• EXERCISE OBJECTIVE: Return the data exactly, without pictures.

• EXTRACTED ENTRIES:

Segment Open

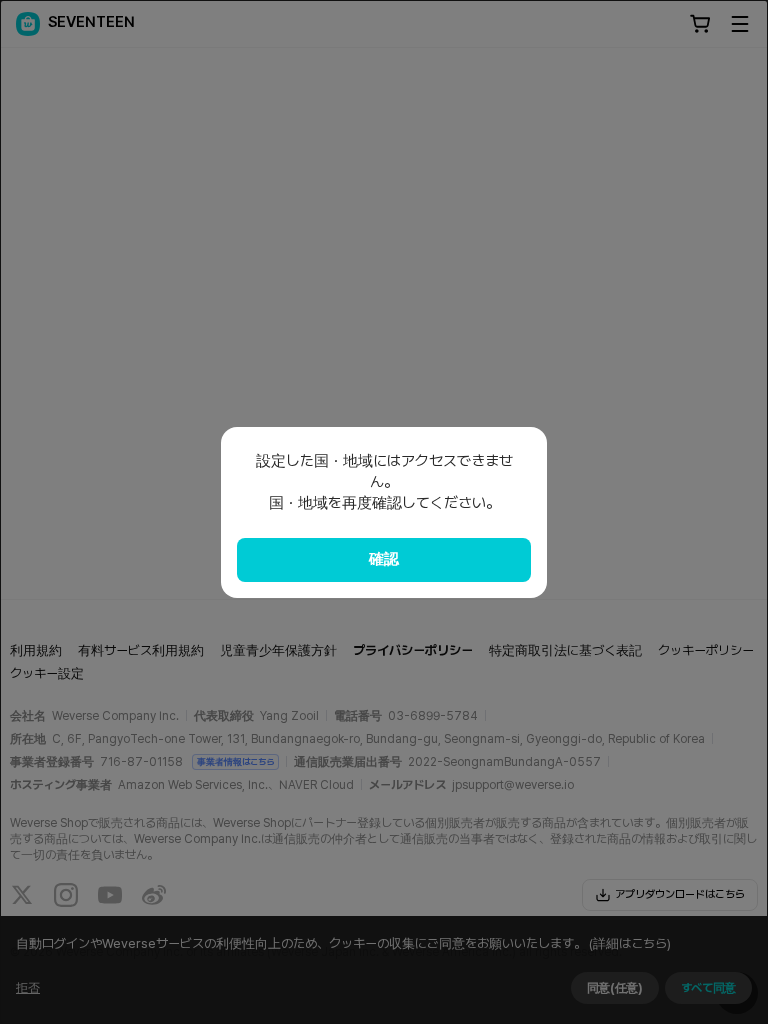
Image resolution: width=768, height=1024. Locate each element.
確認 (384, 559)
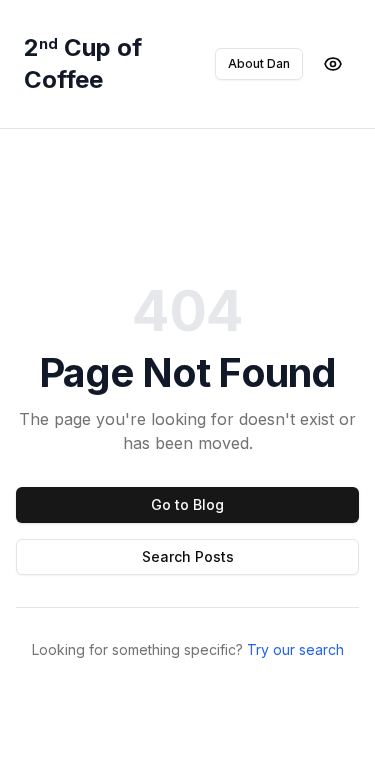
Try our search (295, 649)
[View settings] (333, 64)
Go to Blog (187, 504)
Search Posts (188, 556)
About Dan (259, 63)
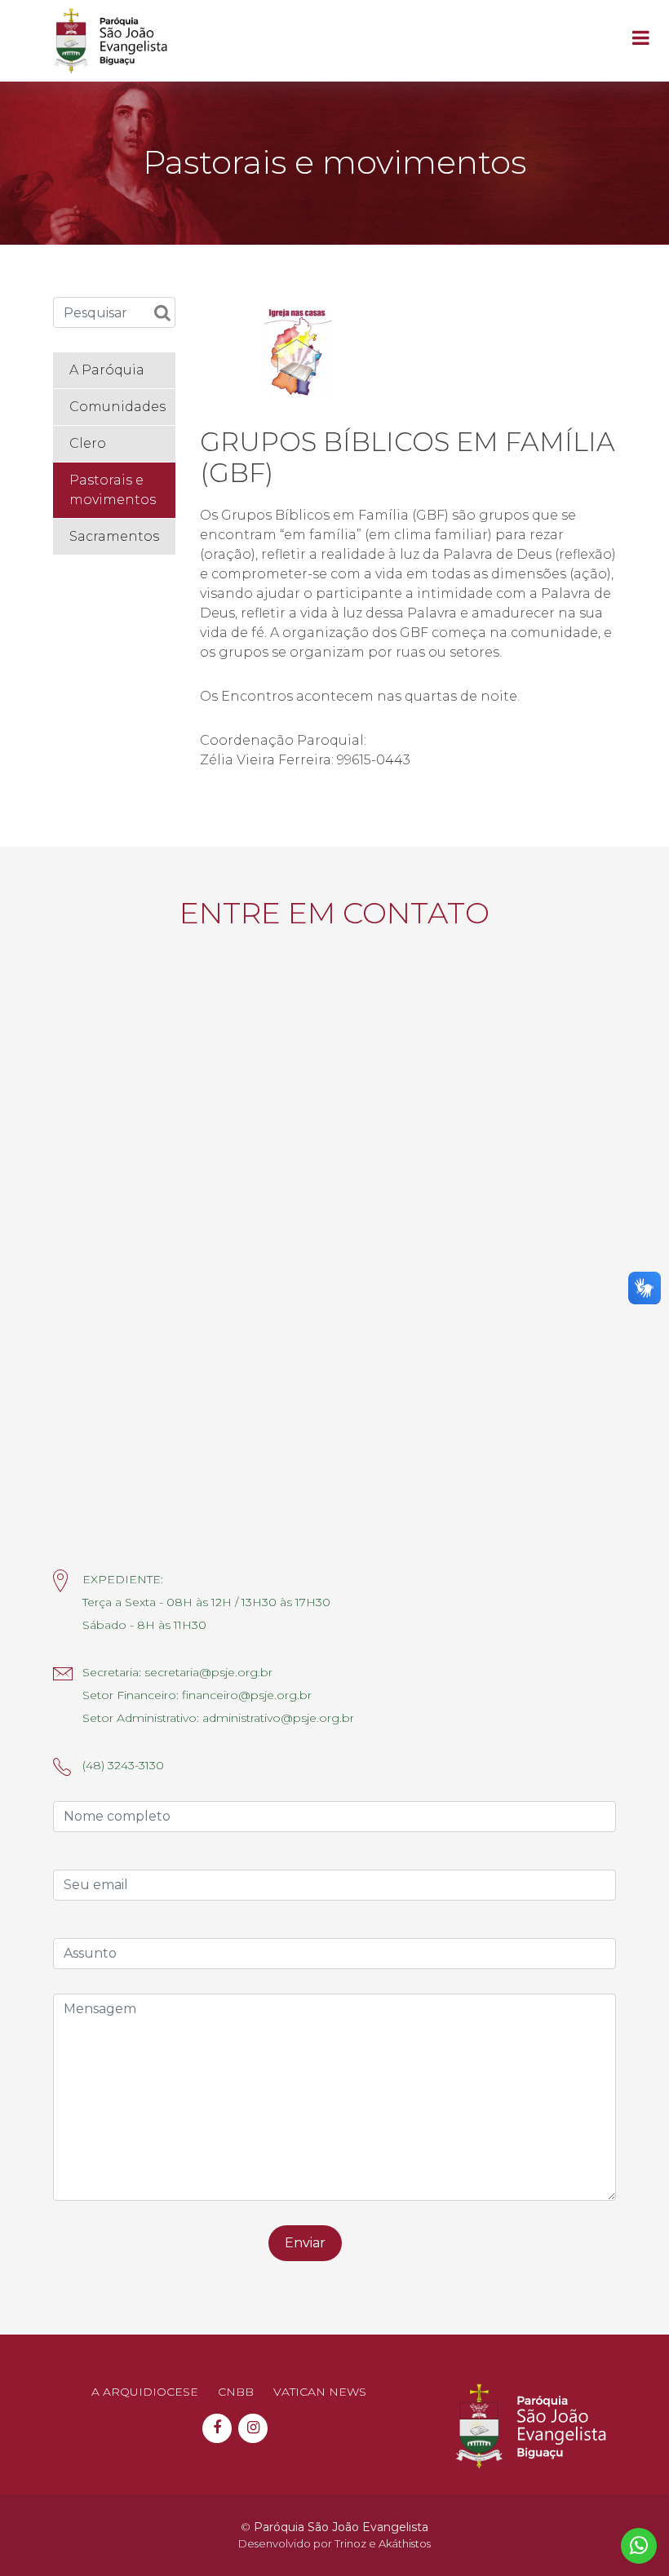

Segment Closed

• EXERCISE OUTPUT:
Image resolution: width=768, height=1024. Locate each element.
確認 (384, 559)
Try our search (295, 649)
[View settings] (333, 64)
Go to Blog (187, 504)
Search Posts (188, 556)
About Dan (259, 63)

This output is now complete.